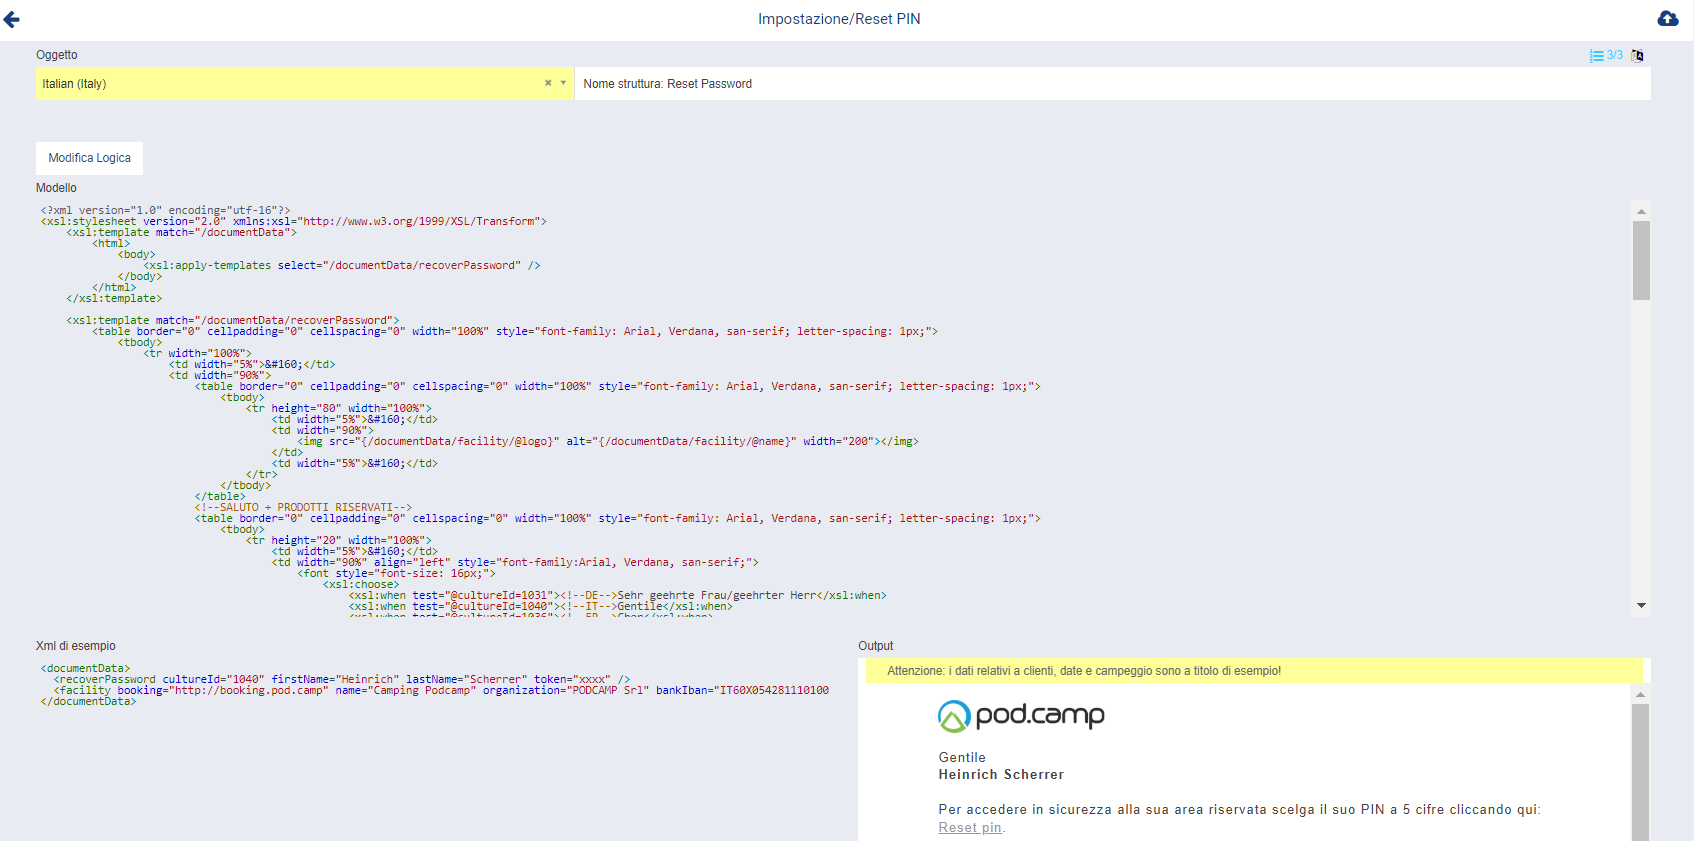Follow the Reset pin link in output
Viewport: 1694px width, 841px height.
969,827
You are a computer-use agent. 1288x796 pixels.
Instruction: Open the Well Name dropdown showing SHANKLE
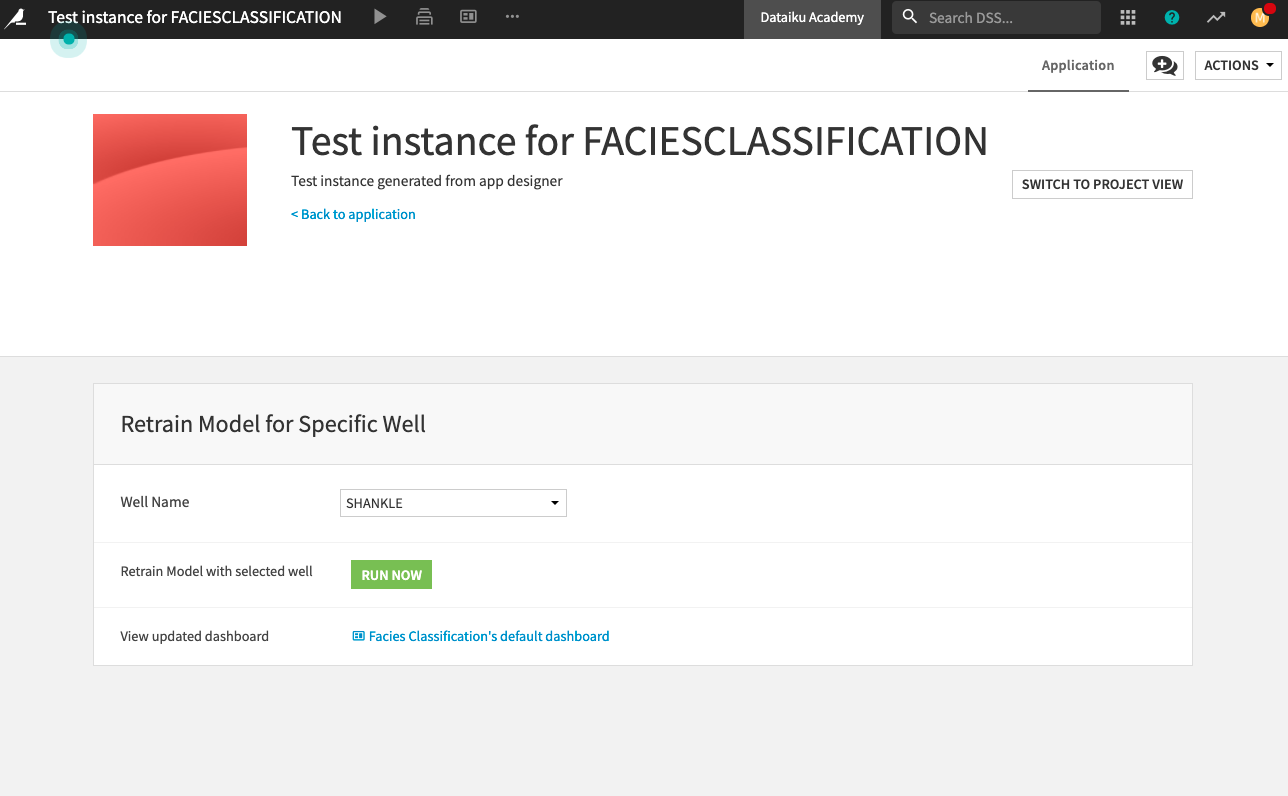point(452,503)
☆ ☆ ☆ ☆ ☆ ☆ ☆
Look above for the line containing "You are a computer-use"; output that line and all lines after it through the last one exactly, without the pictures.

You are a computer-use agent. 1288x796 pixels.
Instruction: Open the Well Name dropdown showing SHANKLE
point(452,503)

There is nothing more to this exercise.